● **Exercise set**
• A. Summarize the transcript excerpt in two sentences.
• B. In the transcript excerpt, how often was the earlier generation molecule dosed?

● **Given text**
---*---
Joseph Stringer
Great. Thank you for taking our questions.
Operator
The next question will come from Myles Minter with William Blair. Please go ahead.
Myles Minter
I just had a question on ION904. I think you've got an upcoming presentation at American Heart Association. Just wondering whether we should be thinking about similar AGT knockdown to the previous like a molecule and just more infrequent dosing or is that potential to get more than that sort of 75% that we're seeing with that molecule? Thanks very much.
Brett Monia
You got it, Myles. So our presentation on our AGT program at AHA will really focus on the dose-dependent reductions in AGT that we sought to achieve in our -- in the Phase II study. This is a molecule that is being dosed monthly. Our earlier generation molecule that you mentioned was weekly and we expect to see greater reductions in our earlier generation molecule because it's a more advanced chemistry. So that's what we're expecting.
Myles Minter
Great. Thanks for the question.
---*---
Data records
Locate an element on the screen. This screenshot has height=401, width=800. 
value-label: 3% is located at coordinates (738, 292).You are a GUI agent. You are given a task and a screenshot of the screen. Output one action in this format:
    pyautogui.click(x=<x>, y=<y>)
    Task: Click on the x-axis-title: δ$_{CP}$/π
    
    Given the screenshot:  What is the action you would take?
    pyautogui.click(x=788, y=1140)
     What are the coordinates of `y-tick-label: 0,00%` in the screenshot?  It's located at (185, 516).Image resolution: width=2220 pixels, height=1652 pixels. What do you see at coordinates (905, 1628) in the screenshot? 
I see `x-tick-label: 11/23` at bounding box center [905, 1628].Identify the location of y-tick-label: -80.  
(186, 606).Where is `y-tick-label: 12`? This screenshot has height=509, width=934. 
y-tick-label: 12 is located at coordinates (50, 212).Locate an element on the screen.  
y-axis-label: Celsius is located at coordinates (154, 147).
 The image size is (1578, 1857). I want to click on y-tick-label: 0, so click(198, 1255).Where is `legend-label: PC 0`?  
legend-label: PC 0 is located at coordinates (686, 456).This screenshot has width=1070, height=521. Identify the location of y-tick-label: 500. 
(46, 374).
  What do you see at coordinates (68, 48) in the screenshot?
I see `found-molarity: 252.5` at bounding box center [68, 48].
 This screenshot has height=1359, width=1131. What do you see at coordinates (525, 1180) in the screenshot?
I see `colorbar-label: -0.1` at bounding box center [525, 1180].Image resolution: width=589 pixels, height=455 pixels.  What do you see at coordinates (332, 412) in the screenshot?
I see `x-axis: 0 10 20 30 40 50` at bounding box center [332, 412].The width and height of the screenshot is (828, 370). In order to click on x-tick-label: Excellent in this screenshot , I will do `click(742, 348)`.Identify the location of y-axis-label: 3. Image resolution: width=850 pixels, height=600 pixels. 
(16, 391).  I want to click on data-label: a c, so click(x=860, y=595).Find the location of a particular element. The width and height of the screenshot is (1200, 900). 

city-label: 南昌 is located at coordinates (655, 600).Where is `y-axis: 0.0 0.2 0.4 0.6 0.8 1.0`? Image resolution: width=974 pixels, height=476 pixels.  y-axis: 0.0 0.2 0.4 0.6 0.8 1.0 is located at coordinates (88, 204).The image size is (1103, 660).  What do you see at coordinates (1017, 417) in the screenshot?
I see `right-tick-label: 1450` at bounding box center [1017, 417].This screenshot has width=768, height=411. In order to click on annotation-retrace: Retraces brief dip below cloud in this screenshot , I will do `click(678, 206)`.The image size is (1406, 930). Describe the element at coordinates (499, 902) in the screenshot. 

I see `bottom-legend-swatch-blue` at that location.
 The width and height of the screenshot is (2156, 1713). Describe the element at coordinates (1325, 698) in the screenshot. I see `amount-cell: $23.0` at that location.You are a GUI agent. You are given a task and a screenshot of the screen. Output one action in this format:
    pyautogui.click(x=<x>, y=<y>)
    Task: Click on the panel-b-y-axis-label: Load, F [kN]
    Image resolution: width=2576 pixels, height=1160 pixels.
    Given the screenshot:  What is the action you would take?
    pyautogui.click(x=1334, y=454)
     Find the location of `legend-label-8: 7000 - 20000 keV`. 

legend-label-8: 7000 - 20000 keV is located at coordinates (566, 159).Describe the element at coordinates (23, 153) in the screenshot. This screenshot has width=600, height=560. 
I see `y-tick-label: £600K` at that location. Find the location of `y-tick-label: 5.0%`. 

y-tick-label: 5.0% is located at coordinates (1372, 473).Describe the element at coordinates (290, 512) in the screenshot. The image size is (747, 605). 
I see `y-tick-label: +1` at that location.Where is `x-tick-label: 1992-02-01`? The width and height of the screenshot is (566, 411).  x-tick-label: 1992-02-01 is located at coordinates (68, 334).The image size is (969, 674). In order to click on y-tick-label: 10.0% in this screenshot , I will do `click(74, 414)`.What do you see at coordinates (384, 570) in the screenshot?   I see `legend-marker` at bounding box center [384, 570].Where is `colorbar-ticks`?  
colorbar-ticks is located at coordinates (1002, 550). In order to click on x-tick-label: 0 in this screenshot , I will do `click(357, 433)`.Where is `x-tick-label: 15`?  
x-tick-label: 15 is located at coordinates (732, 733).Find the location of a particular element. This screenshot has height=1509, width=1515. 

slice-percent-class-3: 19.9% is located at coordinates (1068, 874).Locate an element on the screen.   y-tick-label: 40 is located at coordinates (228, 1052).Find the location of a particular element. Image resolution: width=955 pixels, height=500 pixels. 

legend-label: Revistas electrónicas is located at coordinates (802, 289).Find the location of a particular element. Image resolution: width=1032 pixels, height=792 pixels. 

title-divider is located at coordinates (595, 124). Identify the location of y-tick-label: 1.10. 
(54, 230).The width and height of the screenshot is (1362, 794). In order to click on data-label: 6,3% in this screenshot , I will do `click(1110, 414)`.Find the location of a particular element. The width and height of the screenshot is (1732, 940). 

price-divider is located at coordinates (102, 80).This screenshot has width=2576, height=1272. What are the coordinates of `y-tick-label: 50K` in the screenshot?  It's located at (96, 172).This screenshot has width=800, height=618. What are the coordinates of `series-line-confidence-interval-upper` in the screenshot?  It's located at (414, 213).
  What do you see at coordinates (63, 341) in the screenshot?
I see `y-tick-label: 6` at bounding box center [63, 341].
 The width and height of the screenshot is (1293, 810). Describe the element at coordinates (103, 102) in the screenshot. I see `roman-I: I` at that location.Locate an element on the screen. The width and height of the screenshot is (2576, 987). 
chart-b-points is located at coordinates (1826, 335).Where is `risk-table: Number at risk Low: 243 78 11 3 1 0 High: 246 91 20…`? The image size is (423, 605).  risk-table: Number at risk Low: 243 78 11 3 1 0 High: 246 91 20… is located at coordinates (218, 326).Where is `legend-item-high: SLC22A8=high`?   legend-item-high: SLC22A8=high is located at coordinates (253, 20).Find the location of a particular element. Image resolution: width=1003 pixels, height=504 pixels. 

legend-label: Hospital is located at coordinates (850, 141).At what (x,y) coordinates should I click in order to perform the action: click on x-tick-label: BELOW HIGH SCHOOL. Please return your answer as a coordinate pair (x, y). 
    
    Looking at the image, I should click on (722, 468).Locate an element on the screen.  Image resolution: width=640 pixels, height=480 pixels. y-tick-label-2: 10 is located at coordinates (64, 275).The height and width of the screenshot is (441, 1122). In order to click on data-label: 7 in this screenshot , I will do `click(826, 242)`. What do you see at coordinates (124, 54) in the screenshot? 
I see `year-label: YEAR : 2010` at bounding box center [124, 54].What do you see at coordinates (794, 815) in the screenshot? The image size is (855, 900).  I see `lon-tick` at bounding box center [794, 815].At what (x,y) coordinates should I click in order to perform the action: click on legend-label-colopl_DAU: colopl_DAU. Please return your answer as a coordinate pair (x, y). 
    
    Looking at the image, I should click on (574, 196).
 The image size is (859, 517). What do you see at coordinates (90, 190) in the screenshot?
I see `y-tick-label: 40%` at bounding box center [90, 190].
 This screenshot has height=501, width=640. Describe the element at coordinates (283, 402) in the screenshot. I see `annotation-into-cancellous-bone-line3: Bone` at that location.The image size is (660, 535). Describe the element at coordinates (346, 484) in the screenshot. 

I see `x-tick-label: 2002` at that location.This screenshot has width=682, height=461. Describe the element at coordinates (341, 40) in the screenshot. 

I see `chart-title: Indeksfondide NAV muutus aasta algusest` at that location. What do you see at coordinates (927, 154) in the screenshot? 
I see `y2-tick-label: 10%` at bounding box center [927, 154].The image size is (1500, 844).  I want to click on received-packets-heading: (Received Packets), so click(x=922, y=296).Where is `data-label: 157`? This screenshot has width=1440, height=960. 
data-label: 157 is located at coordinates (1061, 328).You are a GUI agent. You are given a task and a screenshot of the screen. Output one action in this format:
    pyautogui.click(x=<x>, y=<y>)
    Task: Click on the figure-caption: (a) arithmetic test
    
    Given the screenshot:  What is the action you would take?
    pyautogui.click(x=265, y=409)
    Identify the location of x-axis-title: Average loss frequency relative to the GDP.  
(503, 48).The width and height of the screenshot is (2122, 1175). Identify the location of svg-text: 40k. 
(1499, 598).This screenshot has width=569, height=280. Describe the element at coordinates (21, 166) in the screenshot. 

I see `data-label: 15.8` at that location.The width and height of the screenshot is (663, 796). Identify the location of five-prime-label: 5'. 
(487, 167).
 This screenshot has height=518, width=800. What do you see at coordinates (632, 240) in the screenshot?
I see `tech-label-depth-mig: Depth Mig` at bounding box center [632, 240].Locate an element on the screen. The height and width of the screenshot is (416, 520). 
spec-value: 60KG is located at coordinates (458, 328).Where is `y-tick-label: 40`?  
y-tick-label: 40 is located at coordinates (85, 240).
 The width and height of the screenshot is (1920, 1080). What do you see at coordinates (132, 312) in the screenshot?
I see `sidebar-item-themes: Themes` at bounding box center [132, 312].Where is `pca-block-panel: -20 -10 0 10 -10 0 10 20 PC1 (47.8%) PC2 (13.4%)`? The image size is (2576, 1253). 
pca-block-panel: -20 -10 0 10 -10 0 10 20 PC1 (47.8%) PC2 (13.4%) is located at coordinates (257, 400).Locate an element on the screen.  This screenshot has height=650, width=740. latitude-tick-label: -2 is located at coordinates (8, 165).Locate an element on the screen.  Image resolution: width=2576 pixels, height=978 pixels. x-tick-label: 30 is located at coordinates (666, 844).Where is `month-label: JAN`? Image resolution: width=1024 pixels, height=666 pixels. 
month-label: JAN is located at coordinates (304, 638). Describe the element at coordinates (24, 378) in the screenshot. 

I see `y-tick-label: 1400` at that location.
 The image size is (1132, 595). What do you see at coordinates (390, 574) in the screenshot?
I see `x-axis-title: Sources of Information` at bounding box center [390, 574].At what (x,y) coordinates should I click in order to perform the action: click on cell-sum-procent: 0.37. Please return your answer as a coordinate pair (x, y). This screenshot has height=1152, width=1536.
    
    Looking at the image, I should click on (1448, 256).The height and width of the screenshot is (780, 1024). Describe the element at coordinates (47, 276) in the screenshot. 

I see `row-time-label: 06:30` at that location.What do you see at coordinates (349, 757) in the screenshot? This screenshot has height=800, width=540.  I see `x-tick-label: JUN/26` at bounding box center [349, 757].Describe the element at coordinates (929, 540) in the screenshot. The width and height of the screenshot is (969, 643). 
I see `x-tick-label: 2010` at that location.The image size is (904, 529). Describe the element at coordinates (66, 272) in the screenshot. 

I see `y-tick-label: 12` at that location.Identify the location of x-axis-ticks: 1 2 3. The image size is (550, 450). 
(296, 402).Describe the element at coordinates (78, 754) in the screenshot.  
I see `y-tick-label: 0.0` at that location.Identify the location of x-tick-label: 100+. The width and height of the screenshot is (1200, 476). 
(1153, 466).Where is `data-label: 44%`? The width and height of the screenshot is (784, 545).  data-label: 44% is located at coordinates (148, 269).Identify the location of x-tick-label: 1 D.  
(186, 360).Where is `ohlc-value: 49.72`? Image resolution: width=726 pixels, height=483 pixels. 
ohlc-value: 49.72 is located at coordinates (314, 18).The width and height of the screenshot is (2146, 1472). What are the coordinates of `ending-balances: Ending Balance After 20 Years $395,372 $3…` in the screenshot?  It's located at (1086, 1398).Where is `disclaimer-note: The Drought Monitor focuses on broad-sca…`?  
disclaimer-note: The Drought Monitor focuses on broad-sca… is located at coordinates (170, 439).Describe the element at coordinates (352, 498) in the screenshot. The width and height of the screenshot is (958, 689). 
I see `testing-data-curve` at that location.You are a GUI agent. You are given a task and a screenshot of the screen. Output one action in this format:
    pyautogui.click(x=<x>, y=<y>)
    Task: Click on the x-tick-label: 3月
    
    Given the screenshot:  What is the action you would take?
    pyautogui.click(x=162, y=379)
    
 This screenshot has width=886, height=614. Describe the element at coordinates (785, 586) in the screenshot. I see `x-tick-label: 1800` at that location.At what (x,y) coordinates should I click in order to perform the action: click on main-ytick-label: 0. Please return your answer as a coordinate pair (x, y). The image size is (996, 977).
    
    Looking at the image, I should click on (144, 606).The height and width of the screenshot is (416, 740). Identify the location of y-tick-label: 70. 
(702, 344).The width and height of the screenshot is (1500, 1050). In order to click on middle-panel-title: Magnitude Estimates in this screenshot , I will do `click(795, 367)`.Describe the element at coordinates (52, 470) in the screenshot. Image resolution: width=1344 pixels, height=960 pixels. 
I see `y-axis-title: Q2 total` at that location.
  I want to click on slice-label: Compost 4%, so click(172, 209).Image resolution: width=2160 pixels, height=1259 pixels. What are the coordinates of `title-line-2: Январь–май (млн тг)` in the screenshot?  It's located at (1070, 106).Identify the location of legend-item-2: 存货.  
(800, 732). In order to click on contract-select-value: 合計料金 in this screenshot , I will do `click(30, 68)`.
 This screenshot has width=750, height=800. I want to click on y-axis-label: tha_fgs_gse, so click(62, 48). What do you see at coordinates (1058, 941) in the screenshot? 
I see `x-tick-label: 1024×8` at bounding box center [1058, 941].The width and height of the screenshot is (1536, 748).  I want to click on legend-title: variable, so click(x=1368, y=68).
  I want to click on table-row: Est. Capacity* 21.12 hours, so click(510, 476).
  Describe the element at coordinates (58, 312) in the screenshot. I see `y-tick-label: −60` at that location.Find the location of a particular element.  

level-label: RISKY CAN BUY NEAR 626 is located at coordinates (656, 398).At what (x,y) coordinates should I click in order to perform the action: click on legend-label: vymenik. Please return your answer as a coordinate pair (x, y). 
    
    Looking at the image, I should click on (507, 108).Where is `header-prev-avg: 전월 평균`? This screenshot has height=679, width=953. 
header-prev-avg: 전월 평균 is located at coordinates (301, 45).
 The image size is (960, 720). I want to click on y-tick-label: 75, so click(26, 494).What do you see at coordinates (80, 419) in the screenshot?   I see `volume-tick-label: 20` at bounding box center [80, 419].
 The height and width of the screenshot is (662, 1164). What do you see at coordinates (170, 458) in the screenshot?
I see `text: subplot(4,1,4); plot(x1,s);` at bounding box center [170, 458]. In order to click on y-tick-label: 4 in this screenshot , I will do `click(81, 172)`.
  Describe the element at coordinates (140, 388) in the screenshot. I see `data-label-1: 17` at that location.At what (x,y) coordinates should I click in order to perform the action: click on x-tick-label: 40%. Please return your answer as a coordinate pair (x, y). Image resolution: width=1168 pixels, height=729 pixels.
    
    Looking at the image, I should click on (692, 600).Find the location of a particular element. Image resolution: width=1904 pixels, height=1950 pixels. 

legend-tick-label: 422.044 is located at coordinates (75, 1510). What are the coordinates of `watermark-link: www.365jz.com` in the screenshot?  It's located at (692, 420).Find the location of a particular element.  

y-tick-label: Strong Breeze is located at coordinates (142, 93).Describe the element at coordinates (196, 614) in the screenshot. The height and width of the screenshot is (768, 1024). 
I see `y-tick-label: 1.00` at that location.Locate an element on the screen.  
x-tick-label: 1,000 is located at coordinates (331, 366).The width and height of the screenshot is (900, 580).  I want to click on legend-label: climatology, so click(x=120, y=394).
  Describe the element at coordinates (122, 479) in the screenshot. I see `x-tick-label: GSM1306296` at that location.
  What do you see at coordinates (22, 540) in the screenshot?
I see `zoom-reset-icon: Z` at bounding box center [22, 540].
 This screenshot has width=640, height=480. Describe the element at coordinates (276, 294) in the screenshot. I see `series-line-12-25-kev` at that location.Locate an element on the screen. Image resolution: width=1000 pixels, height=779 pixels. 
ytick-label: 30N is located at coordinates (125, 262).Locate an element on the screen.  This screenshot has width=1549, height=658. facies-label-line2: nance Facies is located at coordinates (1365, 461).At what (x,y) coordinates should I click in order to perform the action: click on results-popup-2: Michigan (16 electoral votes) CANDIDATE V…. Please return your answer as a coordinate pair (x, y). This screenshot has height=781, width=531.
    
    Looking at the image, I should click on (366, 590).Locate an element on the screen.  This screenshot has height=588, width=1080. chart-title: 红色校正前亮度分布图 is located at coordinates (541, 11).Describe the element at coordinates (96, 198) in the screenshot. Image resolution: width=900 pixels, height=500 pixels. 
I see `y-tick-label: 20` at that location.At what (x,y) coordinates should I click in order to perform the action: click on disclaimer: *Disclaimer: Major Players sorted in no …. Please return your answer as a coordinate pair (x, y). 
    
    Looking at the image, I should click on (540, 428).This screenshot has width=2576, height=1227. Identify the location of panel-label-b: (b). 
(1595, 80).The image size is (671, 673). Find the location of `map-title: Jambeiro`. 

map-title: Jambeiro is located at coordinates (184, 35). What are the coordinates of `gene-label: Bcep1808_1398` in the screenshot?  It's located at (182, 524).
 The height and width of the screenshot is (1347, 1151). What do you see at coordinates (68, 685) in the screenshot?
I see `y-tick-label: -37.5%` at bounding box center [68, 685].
---*---
● **Written answers**
• A. Myles Minter of William Blair asks about ION904 and its upcoming presentation at the American Heart Association, including whether it will reach AGT knockdown similar to the earlier molecule with less frequent dosing. Brett Monia replies that the presentation will focus on dose-dependent reductions in AGT from the Phase II study and that this molecule is dosed monthly while the earlier generation molecule was dosed weekly.

• B. Weekly.